Some countries, like Britain, Australia and the US have over a hundred kennels each. Hashing has it’s rules, customs and traditions. Hashers have hash names, mostly ego-bruising or revealing personal shortcomings or peccadillo’s. An international hash (InterHash) is held in a different part of the world every two years often with over 4,000 hashers in attendance.
Grenada’s Kennel Founder & Specialty Hashes:
Grenada’s kennel was founded by Paul “Rigor Mortis” Slinger in 1985 and a yearly Founder’s Hash is held at his house, “The Tower” in St Paul’s – surely the most prestigious rum shop on the island.
Other specialty hashes have been held.
A “Designer Hash” was run from La Sagesse Nature Centre by its owner, Mike “Miami Vice” Meranski.

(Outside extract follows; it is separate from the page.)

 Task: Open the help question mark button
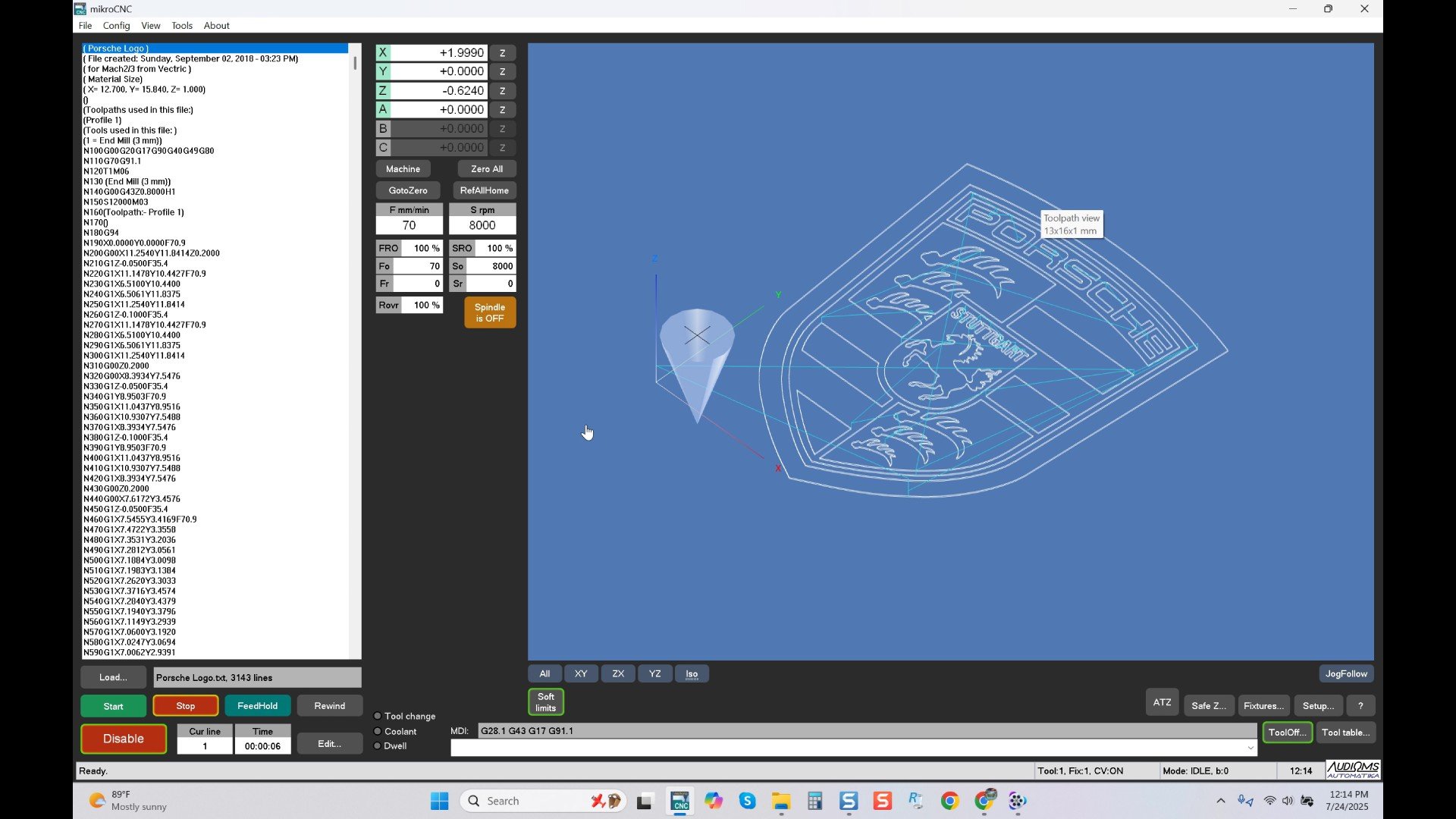coord(1360,706)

Hashers were encouraged to come dressed in creations of their own design. It was not a pretty sight.
A subsequent “Lingerie Hash” was organised by Mike; again, not something you would invite your maiden aunt to.

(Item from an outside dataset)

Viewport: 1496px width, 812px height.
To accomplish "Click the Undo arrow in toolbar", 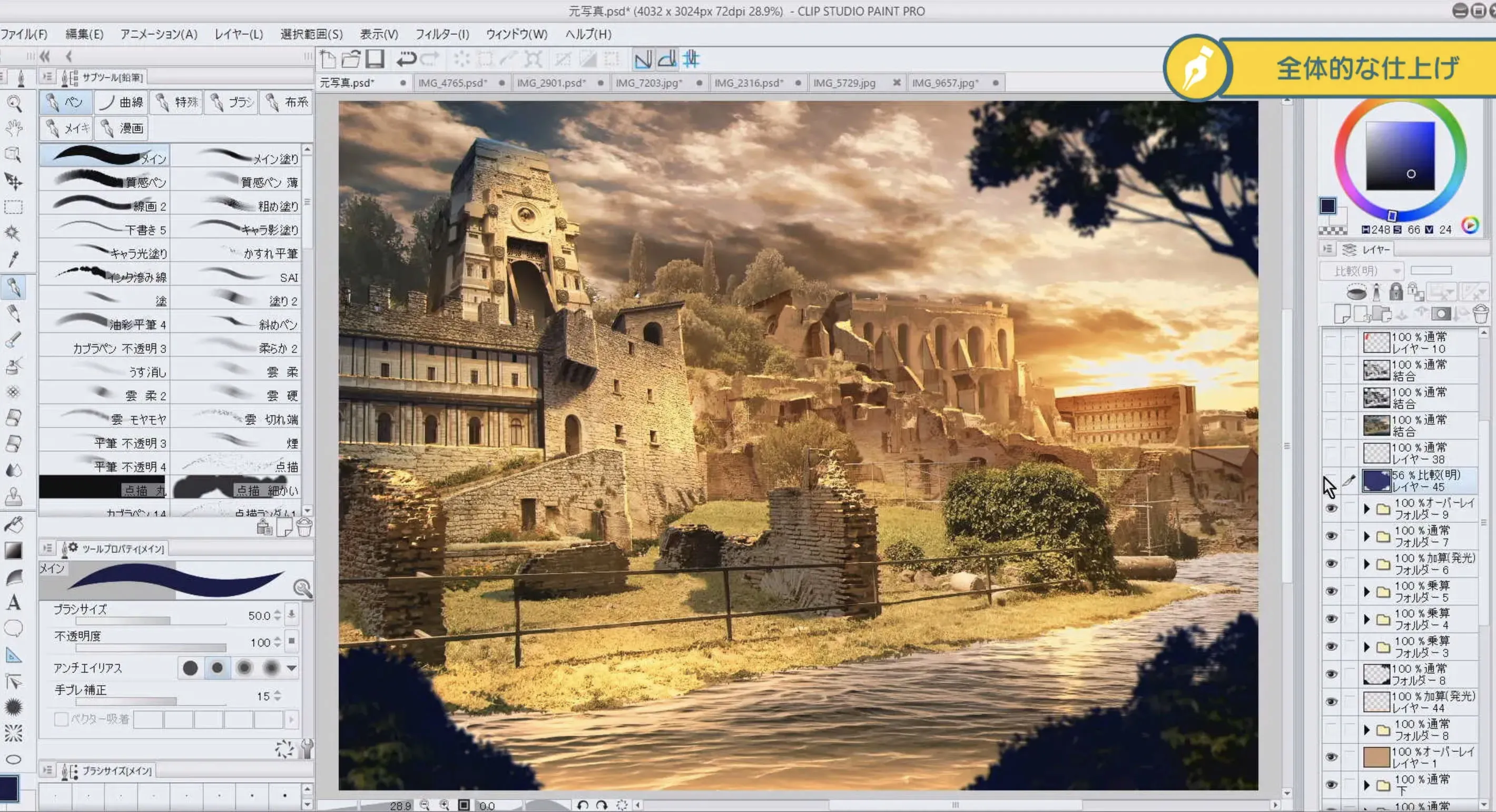I will pos(406,59).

A “Red Dress Run” is held near Valentines Day every year and all hashers men and women come dressed in red dresses. It is quite a sight to see all our beautiful guys and gals in their sexy red dress finery. The red dress run in Grenada is a charity fund raiser that is growing in popularity every year.
Hash Master/Mistress & Hash Names
Hash kennels have their own personality and this largely mirrors the character, or lack thereof, of the Hash Master or Hash Mistress. The Grenada Hash House Harriers have just appointed a new hash master Brian “Grab De Pussy” Steele who promises great things this upcoming year! His predecessor “Commando” served two years as leader of our unruly bunch and her sweet smile and laugh while plotting wicked punishments for rule breaking hashers during the after hash ceremony has caught more than one hasher unawares.

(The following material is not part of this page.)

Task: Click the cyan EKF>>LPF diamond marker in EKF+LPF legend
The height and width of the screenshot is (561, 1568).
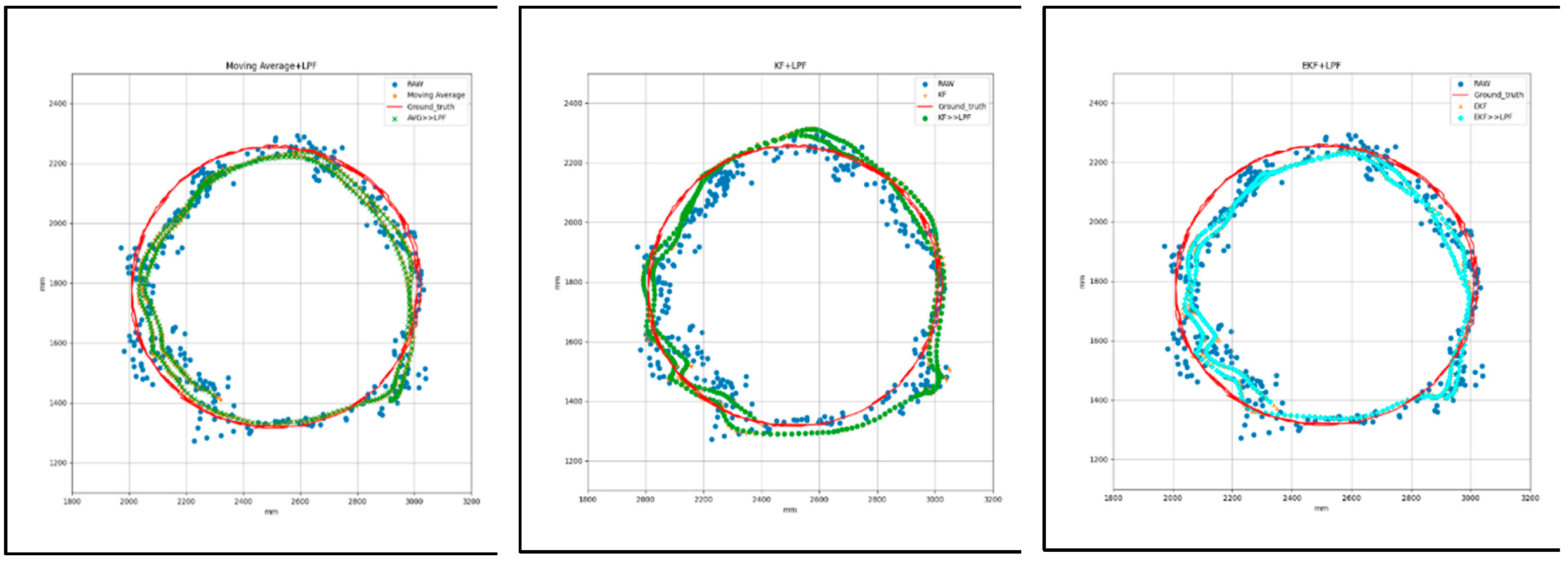Action: coord(1461,119)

Their predecessors are no role models either.
BoPeep One of them, Arthur “Bo-Peep” Bain (also a pilot) got his hash name for consistently losing hashers in the bush. Another, Paul “Mother Trucker” Greaves drives a dodgy truck piled high with hashers and was so bad that he was retained as Hash Master for three years, instead of one. Ken “Mistletoe” Sylvester got his hash name for lamenting the loss of a toe to a lawn mower. He is only tolerated in the Hash because he is the importer of Piton beer, an excellent brew from St Lucia. The last Hash Mistress on record in Grenada set such flaky and sadistic hashes that she fully earned her name (“Cereal Killer”)
Being given a hash name is the ultimate accolade in hashing and it is only done when enough is known about you and your failings. Hash names are not meant to be honorific; indeed they are invariably derogatory or humiliating. Hence “Distillery Dame”; “Yours for a Carib”; “Fish-Head”; “Rancid”; “Frog’s Legs”; Garlic Pot”; “Wet Job”; “Mud Rat”; “Early To Bed”; “Flash Flood Queen”; “Stubby”; “Potty”; “Fungus Amungus”; “Quick Drawers”; “Wino” (and his wife “Why Not?”); “Putrid”; “Pecker Checker”; “Tight Fit” etc etc.